• [What you are asked to do]: Return the records exactly as they appear below, omitting the pictures.

(Stored dataset items)

################

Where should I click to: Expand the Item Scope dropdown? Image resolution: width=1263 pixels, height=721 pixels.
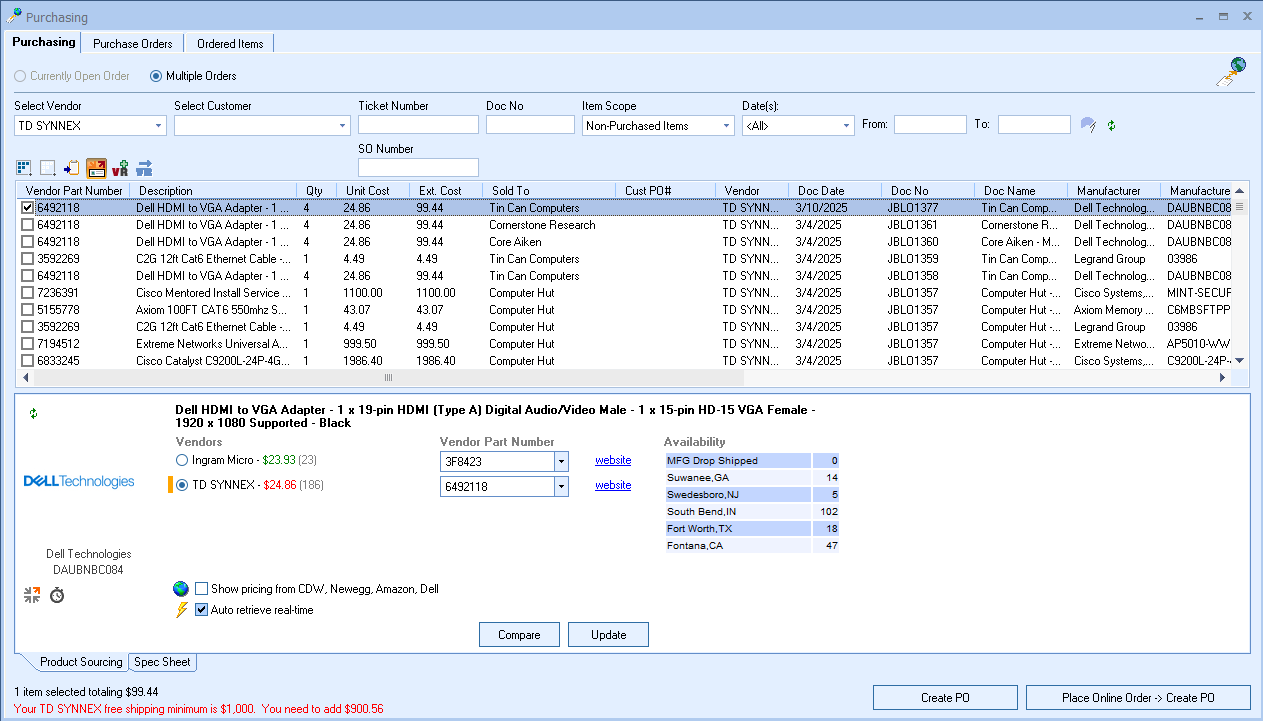726,126
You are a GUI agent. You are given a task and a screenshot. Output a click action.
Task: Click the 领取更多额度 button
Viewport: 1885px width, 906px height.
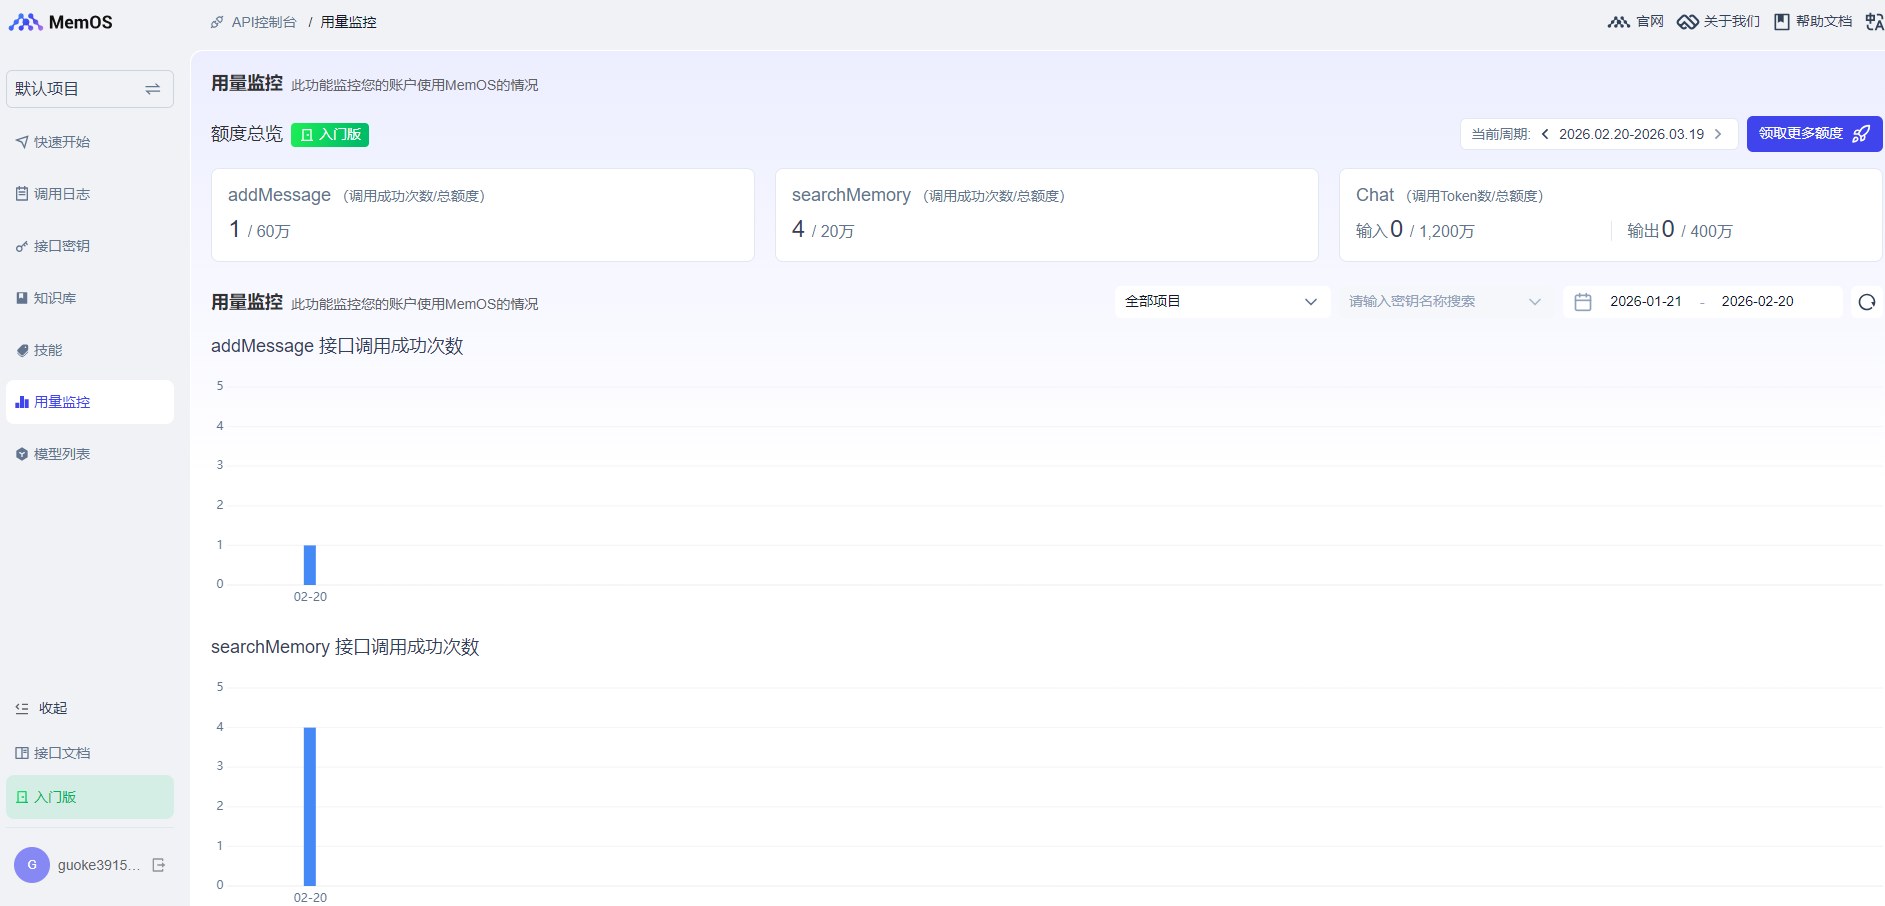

################

• [Expected answer]:
Where should I click to: Expand the Item Scope dropdown? Image resolution: width=1263 pixels, height=721 pixels.
726,126
You are a GUI agent. You are given a task and a screenshot. Output a click action.
Task: Click the 领取更多额度 button
Viewport: 1885px width, 906px height.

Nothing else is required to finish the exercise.